Travels with Annie

In September 2005, I was diagnosed with the second recurrence of an agressive breast cancer that appeared first in 1997. My book, Travels With Annie: A Journey of Healing and Adventure (Publish America, 2004) chronicles my first bout with cancer and subsequent travels. This time I will share my thoughts and experiences in verse for my friends and acquaintances.

Thursday, August 24, 2006



John, our other leader, tells us about tectonic plates, demonstrating how they collide at the inside passage by making a mess with mounds of ketchup, mustard and mayonnaise which he dabs on pieces of cardboard. He talks of glaciers, how they are formed, why they retreat, advance, why they “calve.”

As I raise binoculars to my eyes on the deck (in the rain), I notice the stiffness in my pectoral muscle, just over my armpit. It seems to be larger. I am worried.

We cruise Glacier Bay, exclaiming at the majesty of the enormous glaciers, Marjorie Glacier and Grand Pacific Glacier, 3 miles wide, inching down the 20 miles from the icefields above. We listen to the thunder of the huge pieces of ice cracking, “calving” and plunging into the sea as Marjorie Glacier advances over its foot and the saltwater undercuts the 100 foot wall of glacial ice.

In my bed, I lay awake and imagine that the sores on my tongue and throat are malignant, and that they will have to cut out my tongue and throat. I sit up, open my curtains and watch the ocean waves and the curve of the ships wake, lighted by the running lights along the side of the hull. Late night partyers, returning from the lounges, noisily whisper in the passageway outside my cabin.

A visit with the ship doctor is frustrating and does not result in any kind of treatment.
“Just a cold sore,” he pronounces. “It will go away.”
“It’s been five weeks,” I argue, “and may be related to my cancer or to chemotherapy. How about an anti-viral drug to rule that out”
“It’s not bad enough to be a virus,” he says as he accidentally pinches my tongue against my teeth with the coffee stirrer he is using as a tongue depressor.
“And I can’t do anything about your cancer.” he concludes, dismissing me.

We arrive in Seward, and board a bus for the Alaska Sea Life Center, a wonderful facility funded by Exxon after the Valdez oil spill. We hear a lecture, and wander among tanks of rescued sea lions, harbor seals, and rare ducks and view aquariums of every kind of fish and sea life.

We ride out to Kenai Fyords National park and hike to the retreating Exit Glacier, passing signs that indicate where the glacier was in 1927, 1961, 1984.

That night, in our motel, I tell my leader, Jerri, that I think I will try to make arrangements to go home when we get to Anchorage. “I am too worried to really enjoy myself.”

She, a kind and smart woman, says, “We’ll call Elder Hostel.”
She does and they fax papers.
We taxi to a small local clinic, get the papers signed by a young doctor, fax them back.

In the morning, the itinerary arrives for my red eye flight home, from Anchorage to Salt Lake City to Little Rock leaving at 12:40 a.m. and arriving at 1:30 the next afternoon. Eagles soar around the motel teasing us as we mill around, cameras raised, trying to get a good photo.

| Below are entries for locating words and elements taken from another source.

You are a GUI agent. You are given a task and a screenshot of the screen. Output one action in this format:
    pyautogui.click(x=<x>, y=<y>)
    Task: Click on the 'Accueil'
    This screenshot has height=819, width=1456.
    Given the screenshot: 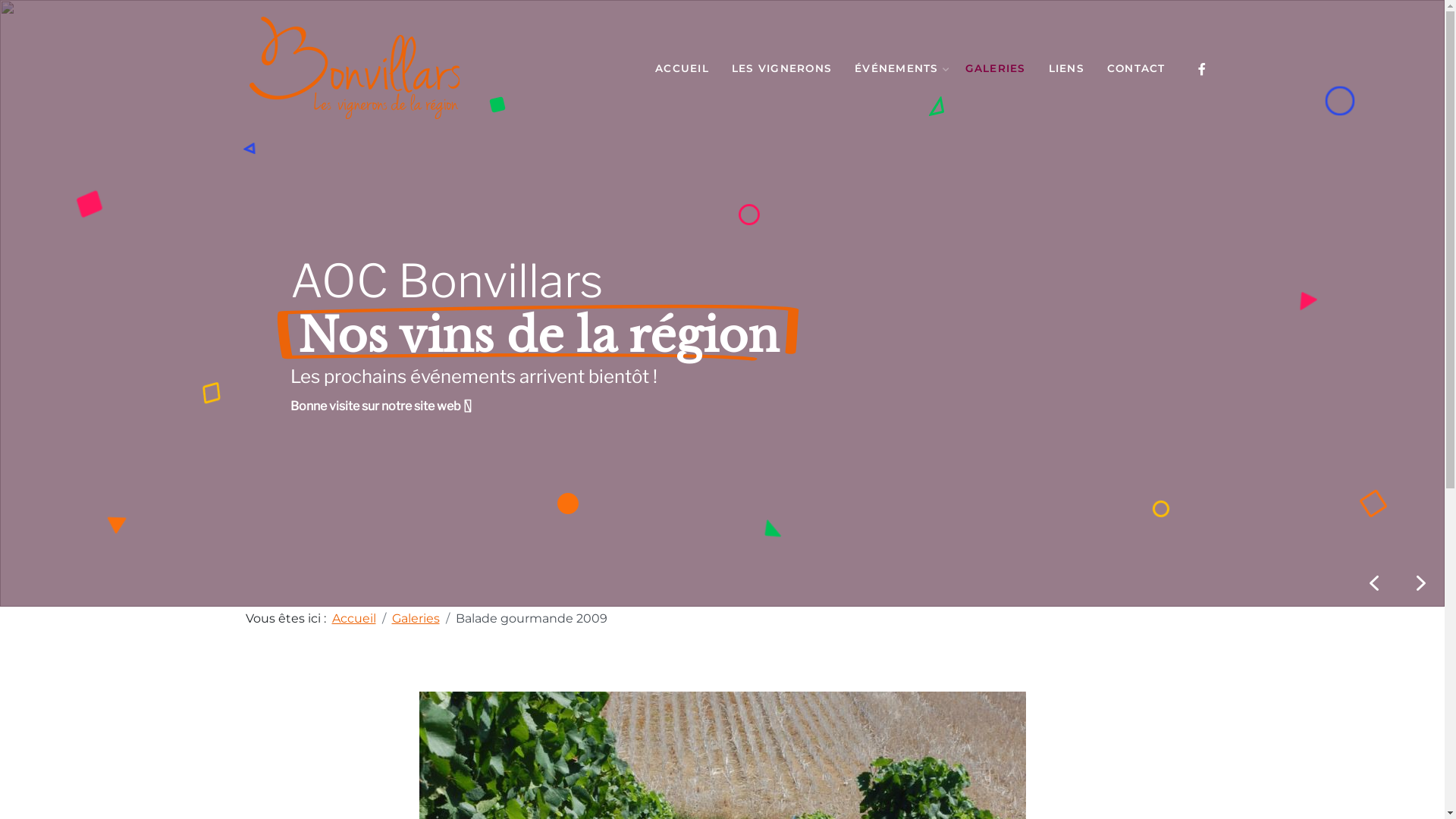 What is the action you would take?
    pyautogui.click(x=353, y=618)
    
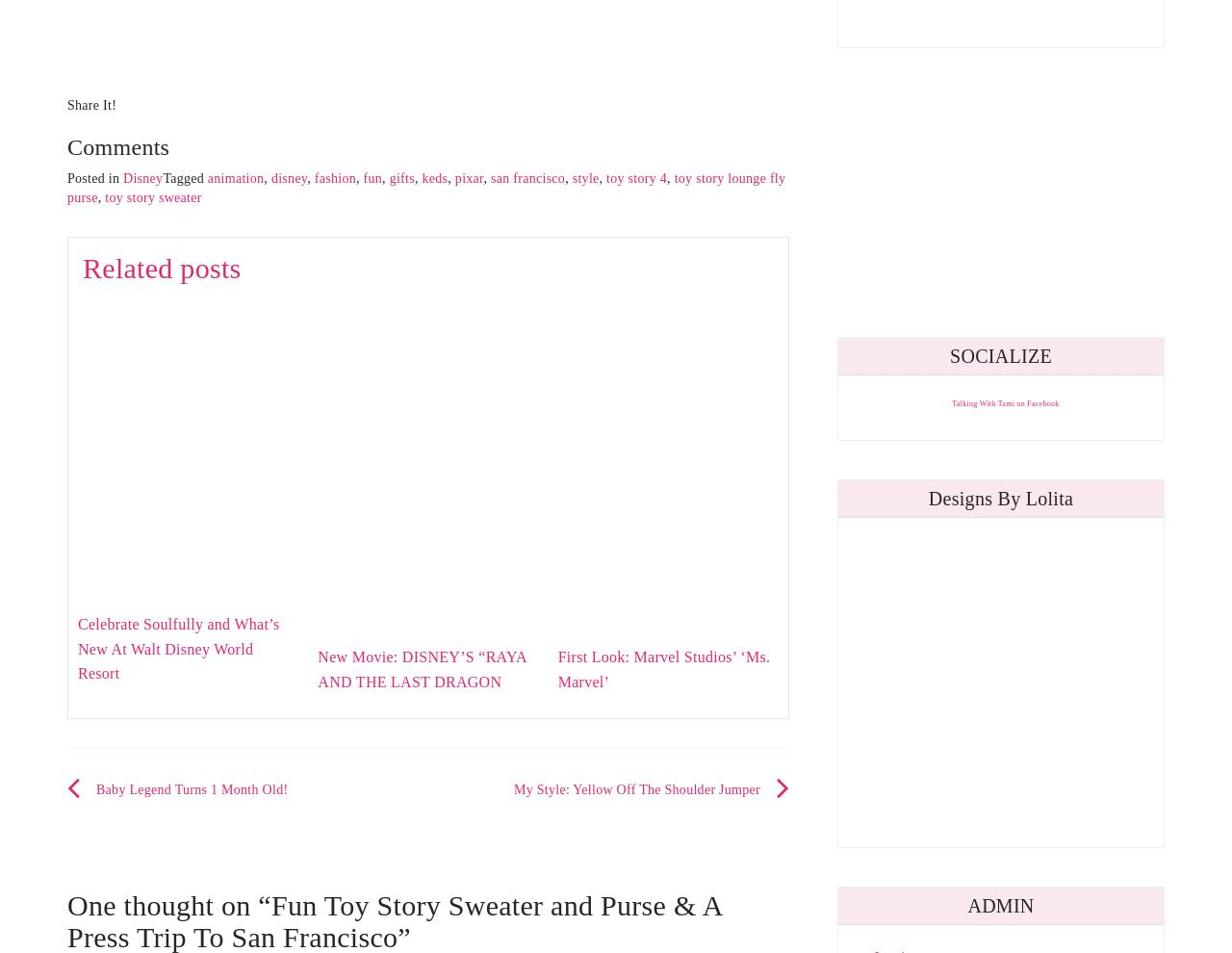 This screenshot has height=953, width=1232. Describe the element at coordinates (952, 402) in the screenshot. I see `'Talking With Tami on Facebook'` at that location.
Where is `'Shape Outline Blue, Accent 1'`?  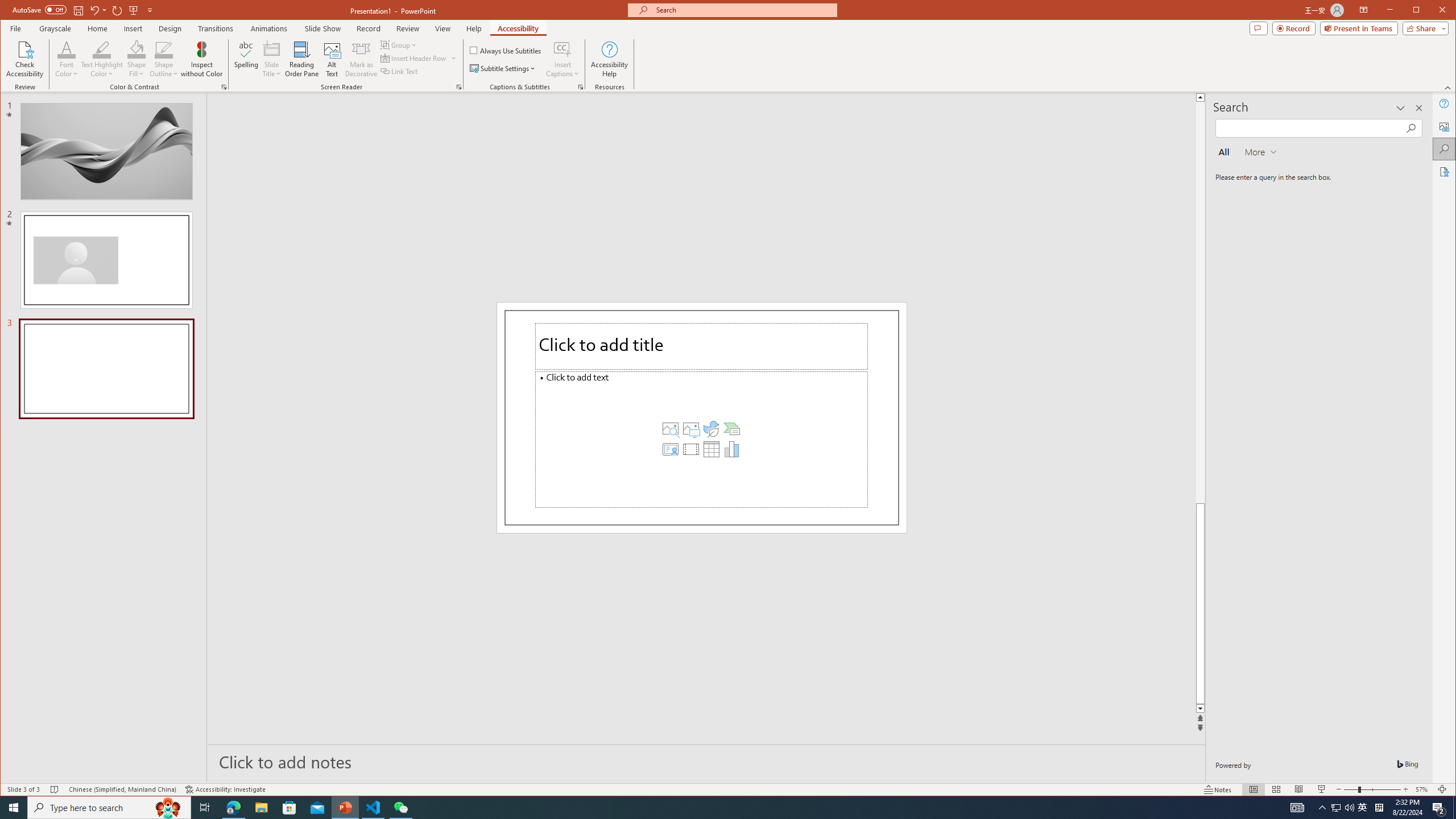 'Shape Outline Blue, Accent 1' is located at coordinates (164, 48).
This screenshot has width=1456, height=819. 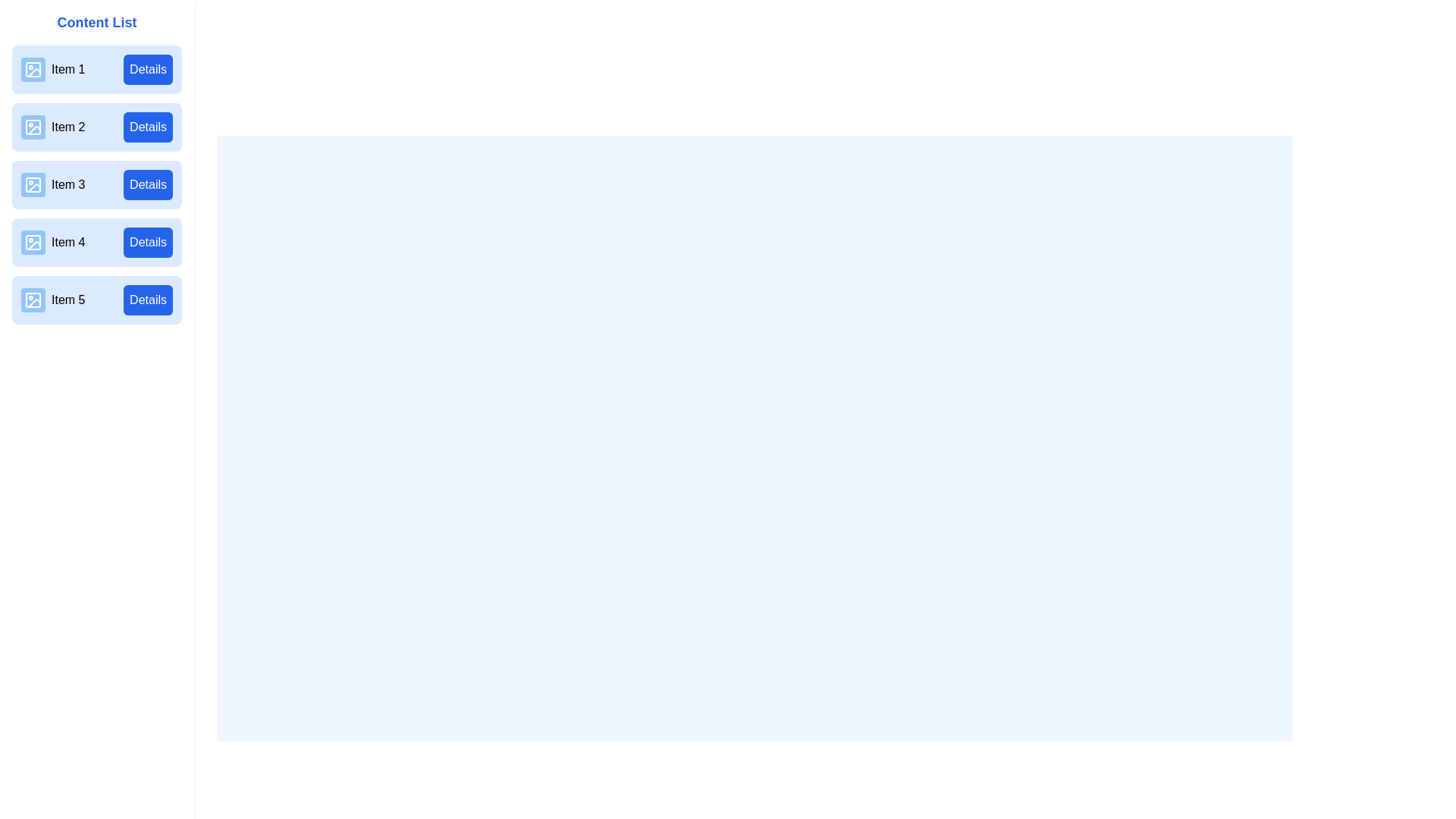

We drive out to the Kenai River for a float trip, and climb into big boots, rubber overalls, and slickers. We laugh at the salmon fisherman backing into the river away from a couple of approaching black bears, who clearly want the salmon they see. I am relaxed and having fun. After a couple of hours, I begin shivering in the drizzly cold, despite long johns and several layers of rubber.

We board the Alaska train to Anchorage, wind through wild, remote landscape, rushing rivers, deep ravines, more glaciers, We have dinner on the train, and I say goodbye to my new friends, who are going on to Denali Park.

The bus-driver, a petite woman who handles all the luggage, picks us up at the train, drops the group at the Ramada, and drives me directly to the airport for my 12:40 flight to Salt Lake City and home. She pulls the enormous coach right up to the gate, unloads my bags, and gives me a big hug

I arrive jet-lagged and weary in Little Rock on Monday afternoon. A worried Andy meets my plane. I go into the bathroom in the Little Rock airport and take off my long johns. I know it is about 100º outside.

A PET scan reveals tumor only slightly “hotter,” or metabolically active. Relief.

A visit to my doc results in plans for resuming chemotherapy, and a realization that I cannot expect an actual remission from this cancer. He is happy that it is relatively stable.